Motoring Transport

Truck operators want transit parks, port automation to end Apapa gridlock

By Thompson ABISOLA

Truck operators on Friday blamed gridlocks in Apapa on lack of transit parks and ineffective regulation by relevant authorities for the operation of trucks at Lagos ports.

President, Association of Maritime Truck Owners (AMATO), Chief Remi Ogungbemi, said this in Lagos.

“The trucks have no place to park before entering the port and no mechanism for regulation.

“There is need for a mechanism that will regulate the movement of these trucks so that all the trucks will not just be coming at the same time,” he said

Ogungbemi said that there was provision for transit parks in the port master plan which was tampered with by authorities.

“But for reasons best known to those in authority, they removed transit parks from the original plan and use those places for other business activities.

“Since government have chased trucks from its original parking places, that is why you see trucks all over the place.

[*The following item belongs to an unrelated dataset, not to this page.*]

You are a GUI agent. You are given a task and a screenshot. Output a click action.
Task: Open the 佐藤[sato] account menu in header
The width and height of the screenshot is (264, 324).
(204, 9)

“It is not even in the interest of the truck owners or the drivers to be parking on the road. Parking on the road and bridges is an aberration.

“It could reduce the lifespan of the bridges and even the roads; drivers are not happy being in the road that is the truth,” he added.

According to him, drivers suffer a lot being on the road for several days without sleeping, refreshing and eating.

Ogungbemi, who noted that such agonies affected the behavioural attitude of truck drivers, called on the government to regulate and automate movement of trucks to the ports.

He said this would prevent trucks from coming at the same time to the port, adding that the current system which allowed closer trucks to access port indiscriminately was not the best.

“Truck owners don’t possess land. Going by the Land Use Decree, land ownership is vested in the state. No individual, group and association has power over land.

“On our own, we identified a place four years ago which the state government gave us provisional approval.

“We had started work on this piece of land with sand filling at a time but the government changed its mind after we had committed millions of naira to the place,” he said

The perennial gridlock in Apapa and its environs has remained major headache to government, motorists, commuters and residents.